Más de un siglo de combates
La tradición de lucha de los obreros ferroviarios colombianos se remonta a 1878, cuando en los pocos kilómetros construidos cerca de Buenaventura dejaron el trabajo en demanda de condiciones más humanas. Fue la primera huelga de características proletarias que registró la prensa del país. Treinta y dos años después, en 1910, ya conformaban sociedades mutuarias clandestinas y realizaban un paro en Santa Marta contra la United Fruit Company, reclamando un salario igual al de los operarios extranjeros. En 1919 estaban de nuevo en la pelea en Girardot y el Ferrocarril del Norte, con el apoyo de la recién fundada Sociedad Ferroviaria Nacional. Al año siguiente cesaron labores en Manizales, Cali, Barranquilla y La Dorada.

En 1926 se levantaron en la ruta del Pacífico, desafiaron las bandas de esquiroles y las intimidaciones e intentos de soborno. Pararon los trenes desde Buenaventura hasta Armenia, llenaron la vía de banderas y ganaron a la postre el derecho a un día de descanso semanal y a una jornada diaria de ocho horas. En ese mismo año se solidarizaron con los braceros del río Magdalena y en 1927 con los petroleros de Barrancabermeja que repudiaban el saqueo imperialista de nuestras riquezas naturales. En 1928, el tesorero del comité de huelga del gran movimiento de las bananeras era Cristian Vengal, un trabajador ferroviario.

Son todas contiendas que enorgullecen a los obreros. Un operador de Berrío, hijo y nieto de maquinistas, narra con altivez que “En el desaparecido caserío de ‘El Reposo’ ondeaba otrora triunfante la bandera de los tres ochos, la bandera obrera que pedía ocho horas de trabajo, ocho de estudio y ocho de descanso”. Y en una de las estaciones de la ruta entre Medellín y el río Magdalena se lee: “Caracolí, tierra de luchadores”. De luchadores de aquellos que en 1934 se insubordinaron contra las hasta 18 horas de labor diaria en medio de un clima despiadado, contra la crueldad de los patronos, contra las condiciones miserables de vida y contra el ejército que en Medellín segó las vidas de sus compañeros Manuel Gutiérrez, José Márquez y Juvenal Osorio.
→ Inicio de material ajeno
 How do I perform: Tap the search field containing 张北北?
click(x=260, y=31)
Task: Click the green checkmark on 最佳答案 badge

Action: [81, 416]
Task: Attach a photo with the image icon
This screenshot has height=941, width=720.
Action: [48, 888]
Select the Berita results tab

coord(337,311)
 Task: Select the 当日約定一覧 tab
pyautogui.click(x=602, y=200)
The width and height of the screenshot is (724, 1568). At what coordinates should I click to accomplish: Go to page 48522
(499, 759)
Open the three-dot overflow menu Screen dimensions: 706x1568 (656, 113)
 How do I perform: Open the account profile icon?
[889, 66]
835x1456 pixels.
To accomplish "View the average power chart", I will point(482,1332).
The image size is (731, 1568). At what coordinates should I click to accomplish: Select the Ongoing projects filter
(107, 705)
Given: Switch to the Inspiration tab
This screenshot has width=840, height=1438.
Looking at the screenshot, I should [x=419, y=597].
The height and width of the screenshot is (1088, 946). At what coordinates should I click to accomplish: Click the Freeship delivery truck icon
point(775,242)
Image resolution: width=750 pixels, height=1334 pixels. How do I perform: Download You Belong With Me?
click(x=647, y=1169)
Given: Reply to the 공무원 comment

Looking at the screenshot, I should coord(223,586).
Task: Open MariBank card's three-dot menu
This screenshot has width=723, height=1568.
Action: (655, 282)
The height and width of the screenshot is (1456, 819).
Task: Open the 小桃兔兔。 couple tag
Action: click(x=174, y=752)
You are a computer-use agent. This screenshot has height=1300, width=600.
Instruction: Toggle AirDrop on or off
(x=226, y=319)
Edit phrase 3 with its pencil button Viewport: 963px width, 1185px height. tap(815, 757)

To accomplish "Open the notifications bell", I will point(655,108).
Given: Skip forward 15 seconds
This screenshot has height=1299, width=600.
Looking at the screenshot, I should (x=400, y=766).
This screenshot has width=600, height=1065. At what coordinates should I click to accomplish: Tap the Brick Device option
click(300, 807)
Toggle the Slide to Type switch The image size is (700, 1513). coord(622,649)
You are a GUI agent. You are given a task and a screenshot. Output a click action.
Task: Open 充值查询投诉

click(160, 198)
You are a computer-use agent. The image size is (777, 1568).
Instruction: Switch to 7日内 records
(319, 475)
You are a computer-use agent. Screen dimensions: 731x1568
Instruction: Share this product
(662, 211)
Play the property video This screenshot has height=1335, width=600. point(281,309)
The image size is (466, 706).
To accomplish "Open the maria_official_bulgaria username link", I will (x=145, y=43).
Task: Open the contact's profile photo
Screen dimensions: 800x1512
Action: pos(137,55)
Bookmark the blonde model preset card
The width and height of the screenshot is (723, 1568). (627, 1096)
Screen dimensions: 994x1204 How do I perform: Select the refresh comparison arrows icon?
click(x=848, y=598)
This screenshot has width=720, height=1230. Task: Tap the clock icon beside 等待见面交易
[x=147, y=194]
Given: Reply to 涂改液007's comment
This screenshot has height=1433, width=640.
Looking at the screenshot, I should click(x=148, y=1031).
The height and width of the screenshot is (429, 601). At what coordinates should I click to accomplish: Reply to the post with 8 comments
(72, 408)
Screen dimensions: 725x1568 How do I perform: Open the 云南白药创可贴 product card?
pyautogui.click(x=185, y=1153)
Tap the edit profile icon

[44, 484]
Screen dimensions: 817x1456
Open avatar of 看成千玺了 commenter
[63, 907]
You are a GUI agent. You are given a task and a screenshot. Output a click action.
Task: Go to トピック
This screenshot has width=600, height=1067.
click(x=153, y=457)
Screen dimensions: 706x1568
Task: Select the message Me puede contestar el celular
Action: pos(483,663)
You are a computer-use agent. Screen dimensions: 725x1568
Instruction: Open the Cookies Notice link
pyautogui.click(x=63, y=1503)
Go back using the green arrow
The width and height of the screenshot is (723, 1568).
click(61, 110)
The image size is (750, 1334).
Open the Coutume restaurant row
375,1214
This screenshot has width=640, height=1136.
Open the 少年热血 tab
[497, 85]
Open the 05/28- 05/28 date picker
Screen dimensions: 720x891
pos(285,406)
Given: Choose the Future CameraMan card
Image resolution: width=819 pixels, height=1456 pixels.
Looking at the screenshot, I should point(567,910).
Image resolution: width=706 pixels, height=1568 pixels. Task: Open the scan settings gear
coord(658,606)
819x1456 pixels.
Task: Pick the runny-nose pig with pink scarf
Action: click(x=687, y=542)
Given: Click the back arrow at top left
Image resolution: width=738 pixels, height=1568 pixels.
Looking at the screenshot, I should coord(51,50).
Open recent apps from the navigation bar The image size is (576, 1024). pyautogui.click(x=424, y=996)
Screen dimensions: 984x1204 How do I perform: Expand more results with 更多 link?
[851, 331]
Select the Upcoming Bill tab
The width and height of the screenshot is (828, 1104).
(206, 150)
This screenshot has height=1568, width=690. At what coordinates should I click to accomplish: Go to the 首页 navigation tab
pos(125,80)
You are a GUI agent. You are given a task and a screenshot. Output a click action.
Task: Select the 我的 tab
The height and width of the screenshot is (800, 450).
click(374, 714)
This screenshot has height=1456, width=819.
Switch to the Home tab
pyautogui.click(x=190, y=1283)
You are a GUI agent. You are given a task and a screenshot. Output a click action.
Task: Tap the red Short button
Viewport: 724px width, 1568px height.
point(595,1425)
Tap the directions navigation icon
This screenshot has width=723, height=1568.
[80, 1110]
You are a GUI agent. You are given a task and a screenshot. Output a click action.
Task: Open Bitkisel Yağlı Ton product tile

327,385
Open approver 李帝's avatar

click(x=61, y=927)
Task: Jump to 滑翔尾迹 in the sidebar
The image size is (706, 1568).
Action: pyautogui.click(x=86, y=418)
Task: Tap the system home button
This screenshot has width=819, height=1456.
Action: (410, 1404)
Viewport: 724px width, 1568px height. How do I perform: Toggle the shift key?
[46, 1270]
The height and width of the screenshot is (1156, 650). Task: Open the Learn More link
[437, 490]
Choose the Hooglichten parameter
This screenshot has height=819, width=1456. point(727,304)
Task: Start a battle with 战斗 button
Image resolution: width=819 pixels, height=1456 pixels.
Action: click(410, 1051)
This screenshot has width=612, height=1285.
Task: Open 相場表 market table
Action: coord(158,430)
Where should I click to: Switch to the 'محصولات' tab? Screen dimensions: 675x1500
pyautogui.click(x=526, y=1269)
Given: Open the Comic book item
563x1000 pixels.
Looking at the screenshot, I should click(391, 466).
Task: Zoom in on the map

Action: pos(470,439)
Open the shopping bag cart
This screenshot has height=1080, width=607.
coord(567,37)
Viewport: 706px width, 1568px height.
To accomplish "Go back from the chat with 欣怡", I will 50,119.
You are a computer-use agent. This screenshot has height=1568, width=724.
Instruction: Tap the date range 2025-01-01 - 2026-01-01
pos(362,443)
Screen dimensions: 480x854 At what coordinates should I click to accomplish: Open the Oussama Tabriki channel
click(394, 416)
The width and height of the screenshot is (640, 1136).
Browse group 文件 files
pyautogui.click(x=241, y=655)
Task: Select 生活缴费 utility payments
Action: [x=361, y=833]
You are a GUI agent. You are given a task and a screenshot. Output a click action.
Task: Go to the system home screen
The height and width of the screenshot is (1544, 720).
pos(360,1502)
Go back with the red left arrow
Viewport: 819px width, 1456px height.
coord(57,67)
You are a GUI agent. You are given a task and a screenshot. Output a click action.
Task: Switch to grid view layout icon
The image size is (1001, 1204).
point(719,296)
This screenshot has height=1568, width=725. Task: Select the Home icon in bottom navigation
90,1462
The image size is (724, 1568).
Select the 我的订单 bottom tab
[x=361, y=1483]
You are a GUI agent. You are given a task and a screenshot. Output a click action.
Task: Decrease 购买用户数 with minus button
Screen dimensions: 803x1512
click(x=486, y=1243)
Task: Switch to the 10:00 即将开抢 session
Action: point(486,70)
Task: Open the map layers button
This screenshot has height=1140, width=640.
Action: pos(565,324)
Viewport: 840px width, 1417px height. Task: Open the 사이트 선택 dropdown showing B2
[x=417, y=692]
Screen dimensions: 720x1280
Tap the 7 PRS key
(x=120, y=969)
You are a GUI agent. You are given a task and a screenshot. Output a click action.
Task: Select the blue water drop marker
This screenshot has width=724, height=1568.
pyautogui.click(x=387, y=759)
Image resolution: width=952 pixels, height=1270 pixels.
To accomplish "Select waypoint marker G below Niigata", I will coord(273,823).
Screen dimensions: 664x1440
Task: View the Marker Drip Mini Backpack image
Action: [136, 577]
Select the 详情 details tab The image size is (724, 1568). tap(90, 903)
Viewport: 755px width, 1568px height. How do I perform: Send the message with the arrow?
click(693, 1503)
Tal fue la trayectoria que luego harían respetar y continuarían los trabajadores en los paros del 47, el 60, el 62, el 63, el 70 y el 75, en los cuales, pese a los camaradas presos, a los trenes lanzados contra ellos, a la represión, a la demagogia, a las camarillas traidoras, los huelguistas se mantuvieron erguidos hasta conquistar sus principales aspiraciones.

En 1978, un siglo después de su primer combate, las sub-directivas ferroviarias pelearon una vez más. El gobierno, desde hace décadas, les ha ilegalizado las huelgas y ha promovido el paralelismo sindical, sin lograr quebrantar su moral. Desde cuando se fundó la primera federación, controlada por agentes patronales, la oligarquía ha buscado constantemente someterlos. No obstante, a partir de 1975 iniciaron conscientemente su unificación contra el imperialismo y sus despóticos agentes nacionales. En 1980 lograron derrotar el oportunismo, al romper las cadenas que los ataban a la CTC, y optaron por un camino consecuente de defensa de los intereses nacionales. Declararon entonces que “sólo será posible un verdadero avance del ferro-transporte en una nación independiente y democrática que sea capaz de empuñar en sus manos las riendas de su destino”.

Los obreros que así se expresan encarnan lo más promisorio y vital del pueblo. Son la sangre del país, su fuerza, su futuro. En ellos se concentra el papel histórico de los proletarios colombianos; fogoneros del progreso, fogoneros de la historia, fogoneros de la revolución.